Commentary
Lanifibranor is a moderately potent and well-balanced modulator of the three PPAR isotypes and has a good safety profile. Beneficial effects of lanifibranor on NASH histology, including reduced fibrosis, were confirmed recently in a preclinical model of NASH and fibrosis (choline-deficient amino acid-defined HFD mouse model).
Interestingly, decreased macrophage infiltration in the liver has been observed upon lanifibranor treatment, suggesting that Kupffer cells may be important targets of lanifibranor to improve NAFLD.
Similar results of NASH histology were obtained in the Western diet model, together with a reduction in plasma TG levels.
Lanifibranor is also effective in reducing collagen deposition and increasing plasma adiponectin in mice with CCl4-induced liver fibrosis.
In vitro results have demonstrated that lanifibranor inhibits the proliferation and activation of HSCs, as well as the activation of hepatic macrophages. The anti-inflammatory and anti-fibrotic effects of lanifibranor were also demonstrated in preclinical mouse models of skin and pulmonary fibrosis.
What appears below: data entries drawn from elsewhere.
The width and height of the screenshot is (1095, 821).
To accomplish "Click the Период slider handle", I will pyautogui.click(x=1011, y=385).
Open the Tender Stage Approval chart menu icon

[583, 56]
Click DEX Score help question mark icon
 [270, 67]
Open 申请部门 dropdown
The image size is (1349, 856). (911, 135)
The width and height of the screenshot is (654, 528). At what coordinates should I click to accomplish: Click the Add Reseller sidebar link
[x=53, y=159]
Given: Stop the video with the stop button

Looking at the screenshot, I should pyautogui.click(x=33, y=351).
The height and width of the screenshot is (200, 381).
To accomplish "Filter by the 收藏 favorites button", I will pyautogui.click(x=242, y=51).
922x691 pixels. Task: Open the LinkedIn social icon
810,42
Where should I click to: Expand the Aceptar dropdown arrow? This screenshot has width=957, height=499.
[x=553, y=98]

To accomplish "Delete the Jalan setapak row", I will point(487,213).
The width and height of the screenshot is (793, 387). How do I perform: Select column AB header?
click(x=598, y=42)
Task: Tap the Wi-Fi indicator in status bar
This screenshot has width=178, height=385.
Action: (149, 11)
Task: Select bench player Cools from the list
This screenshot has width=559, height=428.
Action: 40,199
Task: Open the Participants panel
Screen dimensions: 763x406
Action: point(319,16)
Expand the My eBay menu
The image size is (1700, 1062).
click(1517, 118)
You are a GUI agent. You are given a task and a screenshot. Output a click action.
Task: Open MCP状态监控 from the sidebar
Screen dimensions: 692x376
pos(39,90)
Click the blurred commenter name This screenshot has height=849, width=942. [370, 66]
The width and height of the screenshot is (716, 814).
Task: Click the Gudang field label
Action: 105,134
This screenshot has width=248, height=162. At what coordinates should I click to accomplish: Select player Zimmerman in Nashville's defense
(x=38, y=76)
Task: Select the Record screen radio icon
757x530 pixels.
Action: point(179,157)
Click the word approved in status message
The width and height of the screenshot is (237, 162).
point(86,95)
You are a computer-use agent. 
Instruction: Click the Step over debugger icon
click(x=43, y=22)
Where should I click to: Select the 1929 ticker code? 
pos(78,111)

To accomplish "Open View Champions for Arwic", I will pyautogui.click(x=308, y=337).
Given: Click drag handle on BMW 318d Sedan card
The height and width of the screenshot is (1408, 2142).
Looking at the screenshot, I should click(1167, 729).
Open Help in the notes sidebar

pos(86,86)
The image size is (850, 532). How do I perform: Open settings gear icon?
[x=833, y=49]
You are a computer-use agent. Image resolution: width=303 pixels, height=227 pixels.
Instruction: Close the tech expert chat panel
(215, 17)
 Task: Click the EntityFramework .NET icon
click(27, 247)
In a relatively near future, the results of clinical trials will determine the therapeutic potential of these novel compounds in NAFLD. Given the role of PPARs in multiple pathways involved in NAFLD and the beneficial effects of each single isotype agonist, PPARs as a promising approach for NAFLD treatment because of potential optimization of the benefits and reduction of the side effects.